Tylko YAC może być uznany za strukturalny
minichromosom. Jest liniową cząsteczką DNA,
posiada autonomiczne origin replikacji, centromer i
telomery.
Wektory do przygotowywania
bibliotek genomowego DNA
Podstawowymi elementami funkcjonalnymi w
przypadku BAC są elementy kontroli oraz
regulacji replikacji i segregacji pochodzące z
episomu F E. coli.
Dla PAC będą to ori plazmidowy i lityczny
bakteriofaga P1 E. coli oraz system do
pozytywnej selekcji rekombinantów.
Wektory do przygotowywania
bibliotek genomowego DNA
Niewątpliwą zaletą wektora YAC jest możliwość
wprowadzania nawet bardzo długich insertów DNA
(od 100 do 2000 kpz). Niestety często prowadzi to do
powstawania chimer, insertów powstałych z
połączenia z dwóch lub większej ilości fragmentów
DNA, nie sąsiadujących ze sobą na genomie. Stwarza
to poważne problemy interpretacyjne podczas analizy
struktury genomu.
Kolejną istotną słabością tego systemu jest trudność
izolacji YAC spośród innych chromosomów
drożdżowych oraz mało wydajna transformacja
komórek drożdżowych zrekombinowanym wektorem.

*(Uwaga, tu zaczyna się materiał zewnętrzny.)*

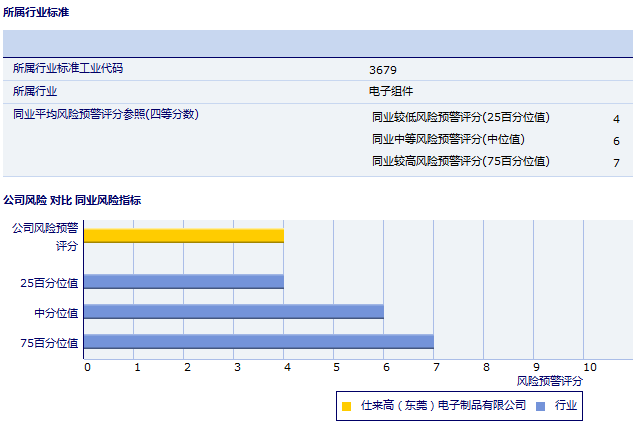The image size is (642, 427).
Task: Click the 同业较高风险预警评分(75百分位值) text
Action: [x=461, y=161]
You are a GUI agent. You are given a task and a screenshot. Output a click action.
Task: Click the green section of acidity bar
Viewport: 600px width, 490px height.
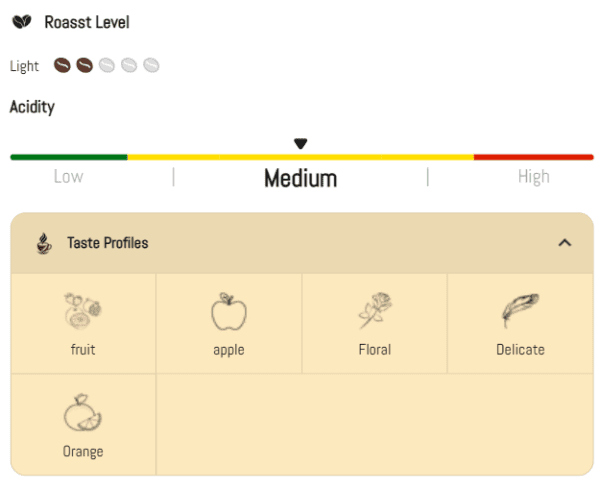[x=68, y=157]
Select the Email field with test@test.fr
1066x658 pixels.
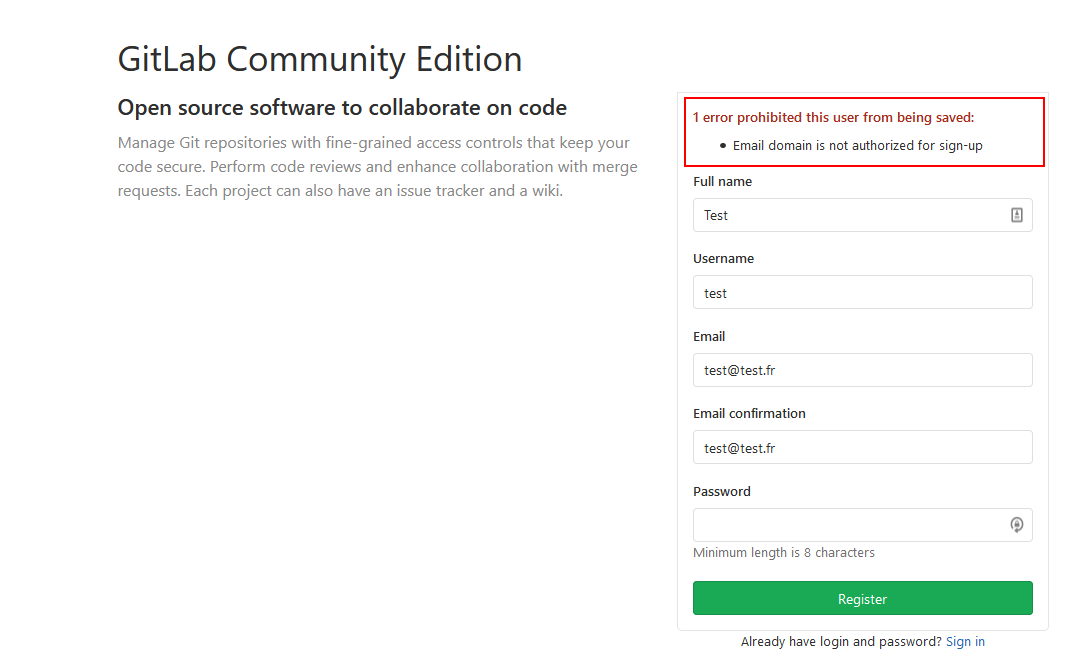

Wektory do przygotowywania
bibliotek genomowego DNA
Drugą grupę wektorów stanowią systemy
klonowania heterologicznego DNA w
komórkach E. coli, łączące w sobie cechy
plazmidowego wektora i systemu do pakowania
w główki bakteriofagów (obecność elementów
cosN lub pac).
Wielkość klonowanego fragmentu DNA
ograniczana jest pojemnością główki faga.
Zrekombinowane DNA przenoszone jest do
komórek metodą transdukcji, której towarzyszy
recyrkularyzacja w komórce bakterii.
Wektory do przygotowywania
bibliotek genomowego DNA
Do wektorów tej grupy należą:
kosmidy, wysokokopijne plazmidy oparte na replikonie ColE1
lub pMB1, zawierające sekwencję cosN, rozpoznawaną w
procesie pakowania DNA in vitro w główki bakteriofaga l;
fosmidy, udoskonalone pochodne kosmidów, zachowujące ich
cechy z wyjątkiem rodzaju replikonu, który w tym przypadku
pochodzi z plazmidu F, co obniża ich liczbę kopii do 1-2,
pacmidy, zawierające sekwencję pac, istotną podczas
pakowania DNA w główki bakteriofaga P1, sekwencję loxP,
istotną do po-transdukcyjnej Cre-zależnej cyrkularyzacji
wektora, oraz dwa alternatywne replikony P1, plazmidowy
(niskokopijny, 1-2 kopie), do stabilnego utrzymywania wektora i
lityczny (wysokokopijny, 10-20 kopii), do amplifikacji wektora.
System zaopatrzono ponadto w element pozytywnej kontroli
rekombinantów, w postaci genu sacB. którego produkt
powoduje efekt letalny bakterii rosnących na podłożu z 5%
sacharozą.
Ogromną zaletą tych systemów jest bardzo
wydajny sposób wprowadzania DNA do
komórek bakteryjnych gospodarza, ale ich
ograniczeniem jest maksymalna wielkość
fragmentu DNA możliwa do upakowania w
główce: 45 kpz dla faga l i 100 kpz dla P1. Z
racji podwyższonej liczby kopii kosmidów,
wektory te uważa się za niestabilne
strukturalnie (35% rekombinacji), co zostało w
dużej mierze już wyeliminowane w fosmidach.